As a public health geographer, the 1980 Black Report had a profound impact on me. Complemented by the subsequent Acheson and Marmot reports, the desire to tackle available, unfair and systematic differences in health has acted as a guide and conscience through my career in the NHS.
Sadly, however, as emphasized in ‘The Marmot Review:10 years on’, published in February 2020 and echoed in recent excellent reports from the Kings Fund and The Health Foundation, efforts to reduce health inequalities have been outpaced by societal change, to the point that many regional and socioeconomic differences in health are growing.

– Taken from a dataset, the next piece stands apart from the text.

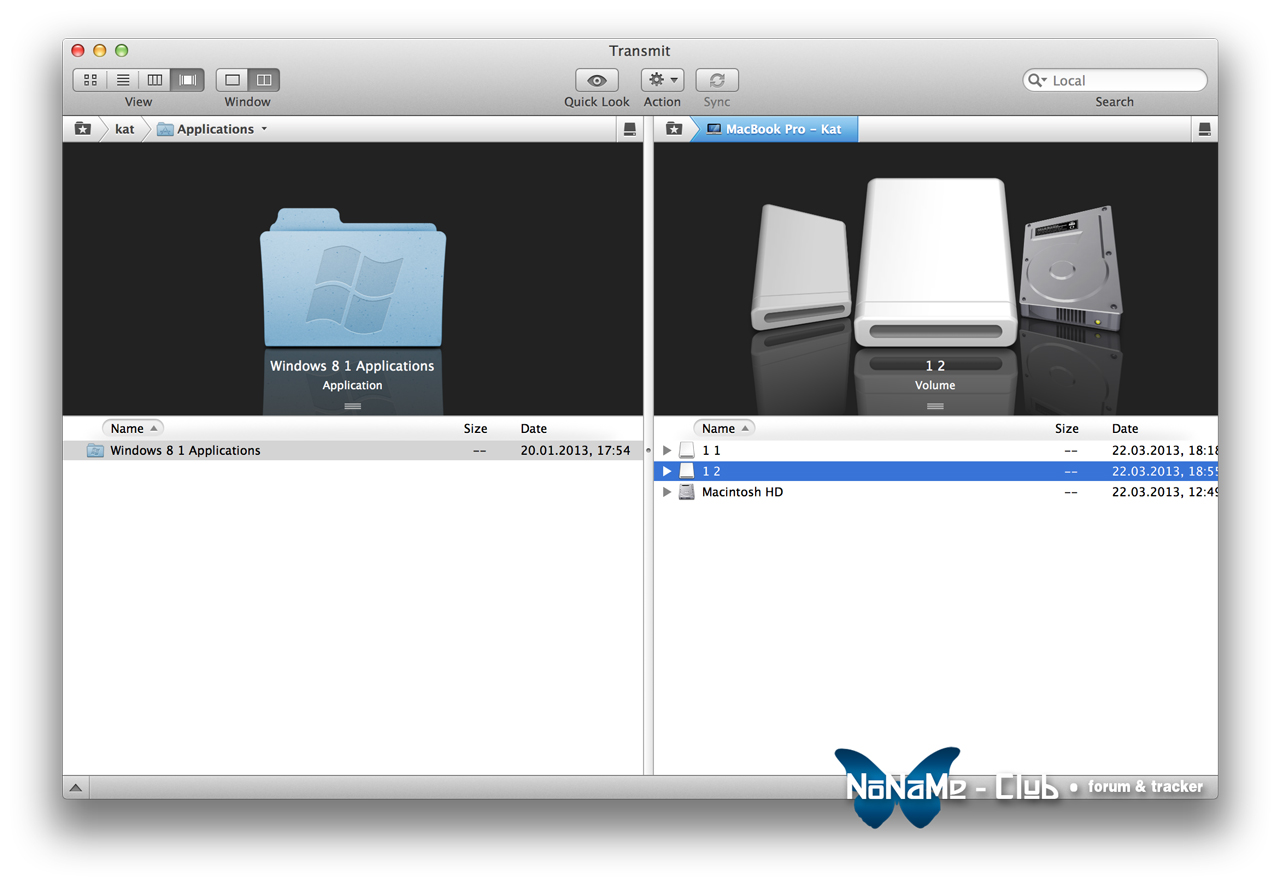
Task: Open favorites star in left pane
Action: pyautogui.click(x=82, y=129)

This does not mean that efforts have been unsuccessful. Initiatives such as Sure Start and targeted community development initiatives have helped mitigate the worsening of inequalities. In addition, on many measures we are a more affluent, healthier society overall. The truth is, however, that broader factors, including the recent ‘decade of austerity’ and the squeeze on public sector growth – particularly in local authority spending – have countered the positive initiatives to the effect that inequalities persist and in many cases have worsened.
Those living in areas of greatest deprivation live almost 19 years more in poor health than those living in areas of least deprivation – despite also having a life expectancy 8-10 years shorter. Do we still retain the ability to be shocked by this, or, as a society have we accepted this as the effect of different life styles, choices and level of self-control? If the latter, what does that imply for our celebration of ‘the new found community spirit’?

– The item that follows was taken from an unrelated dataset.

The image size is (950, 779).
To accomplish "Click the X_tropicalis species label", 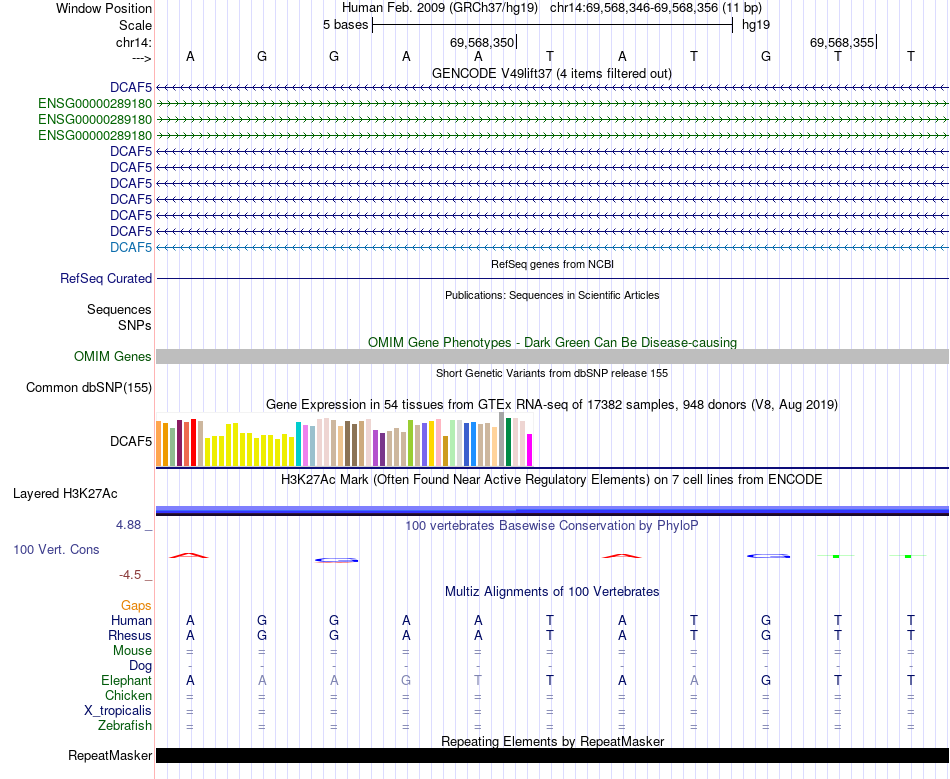I will coord(118,710).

Those living in areas of greatest deprivation live almost 19 years more in poor health than those living in areas of least deprivation
Inequalities have been illuminated by the differential impact of COVID, whereby those individuals and communities with the greatest levels of deprivation have had the highest rates of exposure to the virus, and have suffered more severe outcomes. This reflects continuing structural disadvantage and, for many, discrimination.
The COVID experience, together with the specific experiences of BAME communities highlighted by the Black Lives Matter movement will most probably and rightly trigger a further commitment to tackle health inequalities. It remains to be seen whether this takes the form of a cross-departmental approach, embracing inequity and inequality in education, employment, housing and health, or whether it will be specifically and solely a health initiative.

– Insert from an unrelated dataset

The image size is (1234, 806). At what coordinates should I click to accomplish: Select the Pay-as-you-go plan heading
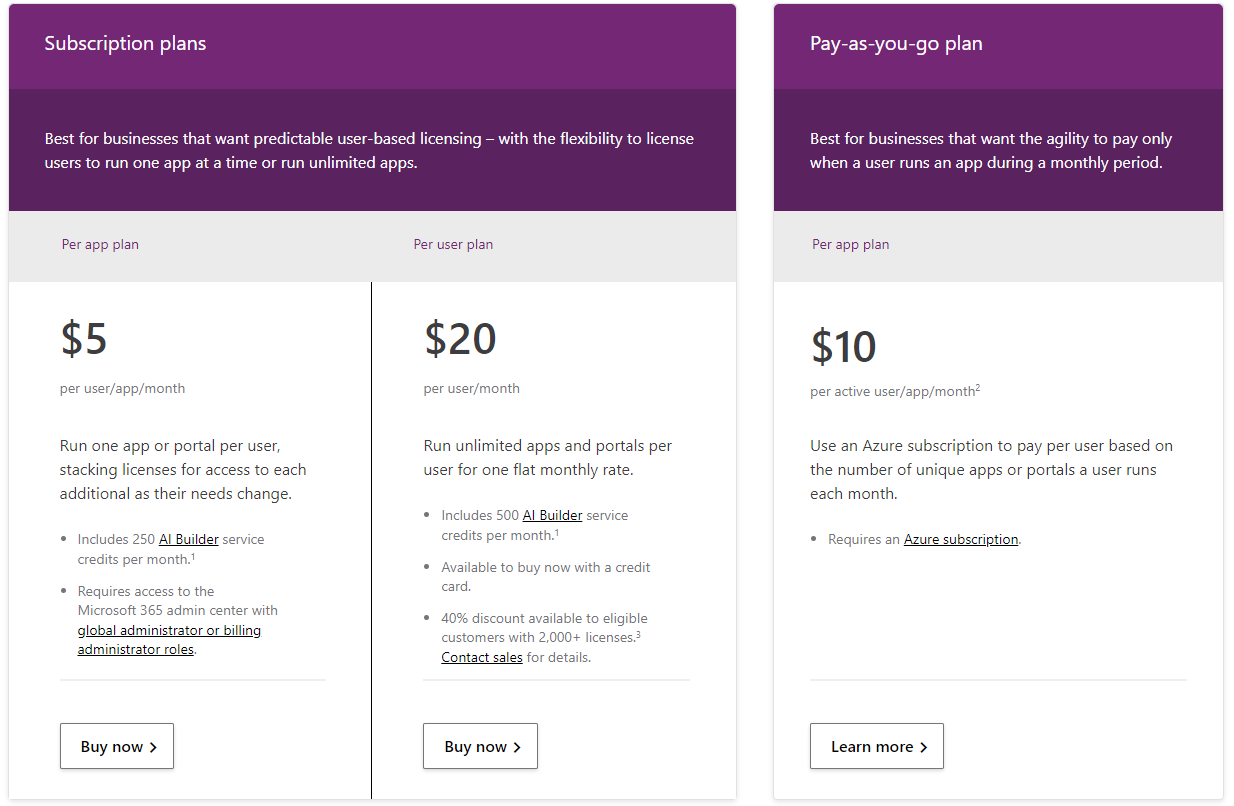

Whilst the NHS can doubtless do more, there is a need for cross- departmental coordinated action is we are to seriously tackle the wider determinants of health. The roles of education and heightened public awareness are particularly critical as foundations for change.
With regard to health inequalities, what action can the NHS take?
- Clearly there are necessary checks and challenges to better understand the experiences of all minority groups, and most notably, the BAME community, in their access to and use of health services as well as their experiences in accessing equitable employment treatment in the NHS. This has to stretch beyond CoVid experiences to understand and tackle any and all structural unfairness and disadvantage for BAME and other disadvantaged groups, including people with disabilities, the homeless and economic and other migrants.
- Do all emergent health and care systems and organizations have an understanding of the extent of local inequalities? What are the inequalities of greatest concern and what are they doing to tackle such?
- Do all leaders have a good understanding of the most recent Public Health Needs Assessment (PHNA) for the communities and groups they serve? How effective is the PHNA in guiding local priority setting?
- How effectively are local Health and Wellbeing Boards, and other local health partnerships, reviewing and tackling health inequalities?
- Do health and care system plans identify priority, short to medium term initiatives to help reduce local health inequalities? Does this reflect a demonstrable commitment from health and local authority leaders?
- All proposed service changes and business cases for investment must take seriously the requirement to undertake a health impact assessment. How do we ensure that changes will enable access and help narrow inequalities?